What you have to do = Please pick up the article below on Joby Aviation's first airport-to-airport air taxi flight and keep writing it from where it stops.

++++ Source excerpt

(CALIFORNIA) Joby Aviation’s dramatic stock rally in 2025 is tied to a clear, concrete milestone: the company completed the first airport-to-airport, piloted eVTOL air taxi flight in the United States, a short hop that could reshape how short-range air travel works in California and beyond. In July 2025, a piloted eVTOL aircraft flew for 12 minutes over 10 nautical miles from Marina Municipal Airport to Monterey Regional Airport. The company says this was the first time a piloted electric air taxi operated between two public airports, a key step toward commercial service.
Investors moved fast. As of August 15, 2025, Joby Aviation (ticker: NYSE: JOBY) traded at $17.34, putting its market value near $13.7 billion. The stock gained 231.77% over the past year and rose 24.40% in the last month alone. On August 4, it touched an all-time high of $20.95 before easing back into the $17–$18 range in mid-August. Trading activity also spiked: on August 14, 13.45 million shares changed hands, a sign of strong interest and momentum around the company’s flight progress and timeline.

The flight itself was simple and short, but it checked important boxes. It showed point-to-point operations between real airports, with a pilot on board, and within controlled airspace. Joby Aviation framed the run between Marina Municipal Airport and Monterey Regional Airport as proof that its aircraft and procedures can work in today’s aviation system.
The company had done many uncrewed and crewed flights before, but those stayed within one airport’s airspace. Crossing from one public airport to another marks a meaningful advance, and it pulled Joby into the center of the race to bring electric air taxis to market.
Certification and regulatory context
The Federal Aviation Administration (FAA) has been watching Joby’s program closely as it works toward type certification, the formal approval that allows an aircraft design to carry paying passengers. The agency did not roll out new policy after the July flight, but it reiterated its plan to support safe eVTOL integration.
Joby’s success between the two airports is seen as a key milestone on the way to approval. The company’s timeline points to certification in late 2025 or early 2026, which would open the door to passenger service in the United States.
For readers who want to follow the federal process, the FAA’s page on Advanced Air Mobility explains the agency’s work on these aircraft and how they’ll fit into current rules: https://www.faa.gov/initiatives/aam. No shortcuts apply here—Joby must complete type certification, operational approvals, and training requirements before it can sell tickets.
According to analysis by VisaVerge.com, this measured approach helps both safety and public trust, even as investors look for near-term catalysts. The path from a demo flight to daily service still includes:
- hardware reviews,
- pilot procedures,
- charging standards, and
- ground operations that match the FAA’s expectations.
Joby outlines a four-step path to launch:
- Continued flight testing: More piloted and autonomous flights to prove reliability, safety checks, and smooth procedures at airports and future vertiports.

++++++++
++++ Provided data

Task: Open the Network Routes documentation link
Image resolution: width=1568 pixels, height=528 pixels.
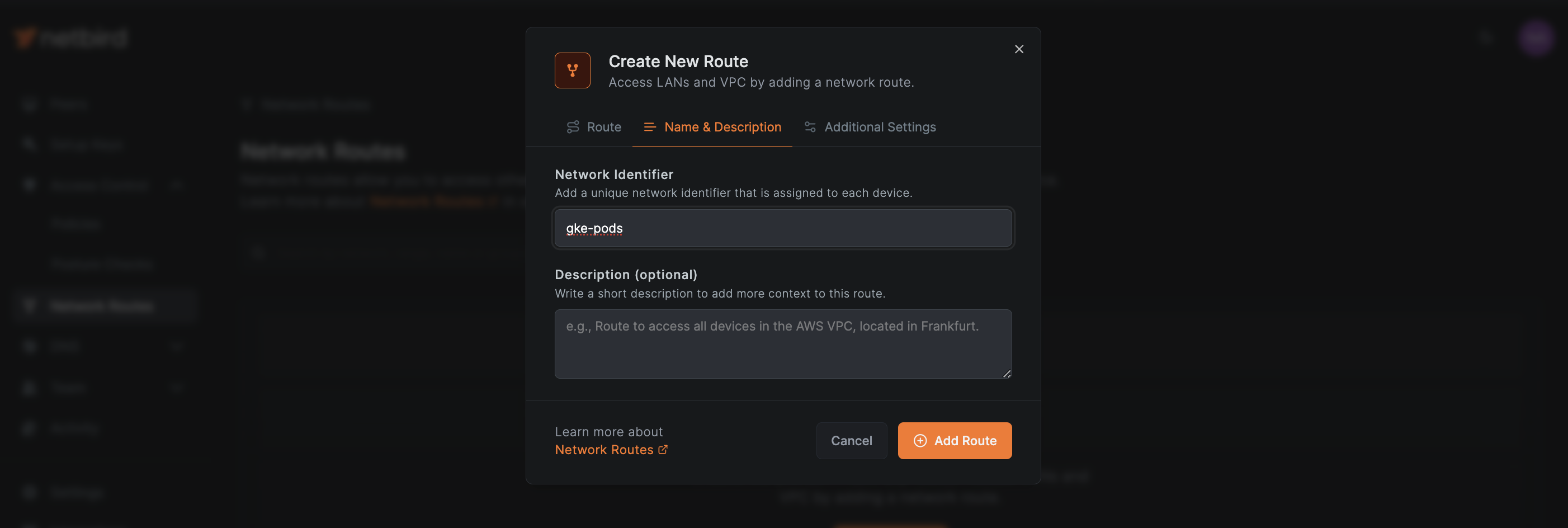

++++++++
++++ Provided data

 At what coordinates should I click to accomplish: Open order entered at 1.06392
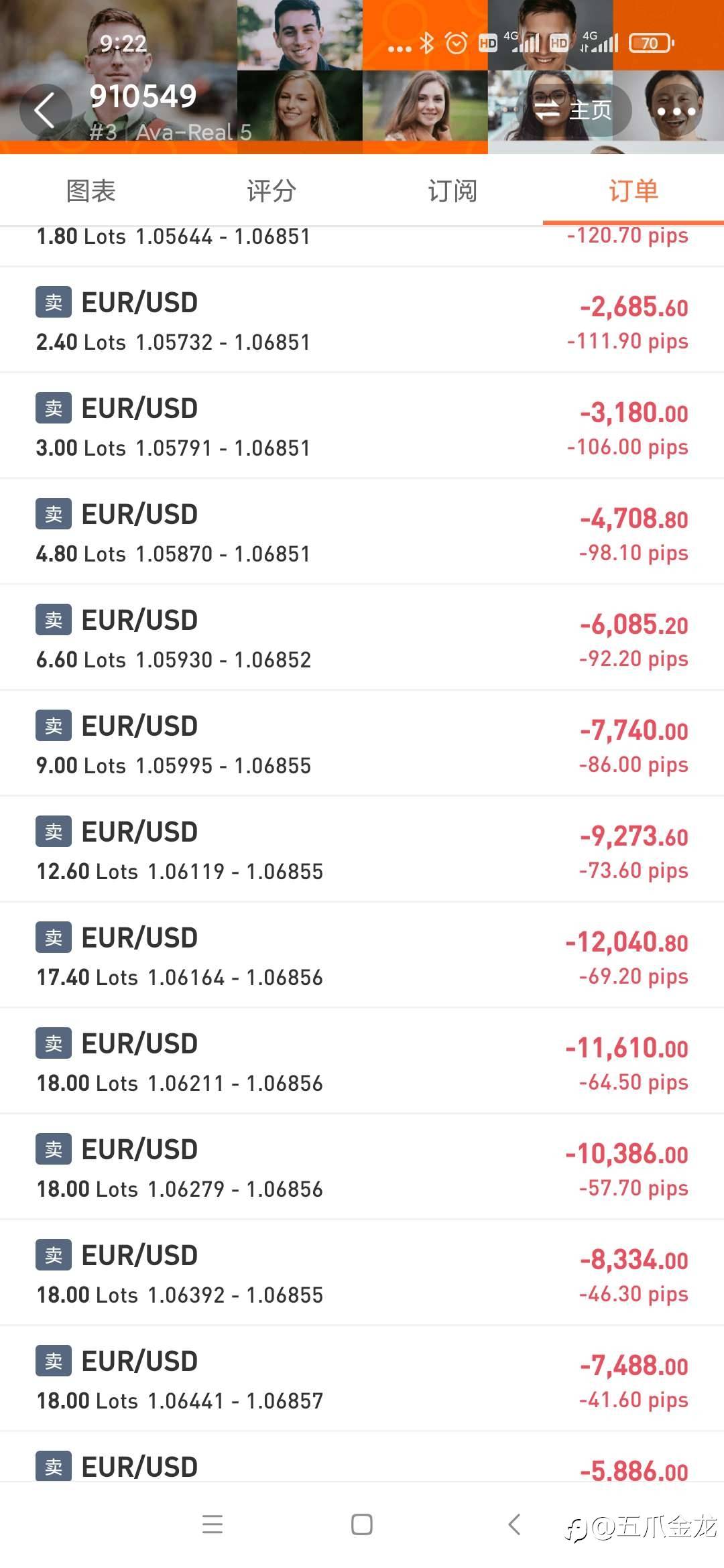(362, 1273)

++++++++

Reply to the task =
- FAA certification: Finish type certification, secure operational approvals, and complete pilot training programs.
- Infrastructure build-out: Work with airport leaders and local governments on charging, maintenance, and simple, safe passenger facilities.
- Commercial launch: Start with initial routes in select California cities, then expand to other U.S. markets after certification.
Each piece feeds the next. The July flight helps validate operations outside a single test zone. Certification work then locks in the design and training. Ground sites must be ready at the same time so aircraft can turn around flights quickly and safely.
“The airport-to-airport mission demonstrates the readiness of our aircraft and the maturity of our operations for commercial service.” — JoeBen Bevirt, Joby founder and CEO
Market and industry impact
Industry analysts labeled the airport-to-airport demonstration a “watershed moment” for the eVTOL field. It sets a bar for other manufacturers and can speed up adoption timelines across the sector. Competitors such as Archer Aviation and Lilium are expected to press ahead with their own demonstrations and certification pushes, while regulators in other countries watch the U.S. program to help shape their own standards.
Closer to home, the urban air mobility ecosystem—airport operators, state and local planners, power providers, and first responders—now has a working example to study. If aircraft can move between public airports in short hops with consistent performance, planning for routes, charging locations, and passenger flows becomes more concrete.
Joby’s run from Marina Municipal Airport to Monterey Regional Airport is a small segment in miles, but a large step for public acceptance because it uses well-known airports and a piloted flight profile.
The market reaction reflects that shift from concept to practice. Year-to-date, Joby shows a 113.22% return since January 2025, with analyst price targets now ranging from $6 to $22 and a consensus that has trended upward after the July achievement. While stocks are volatile, the move suggests investors see clearer near-term progress tied to certification and route planning.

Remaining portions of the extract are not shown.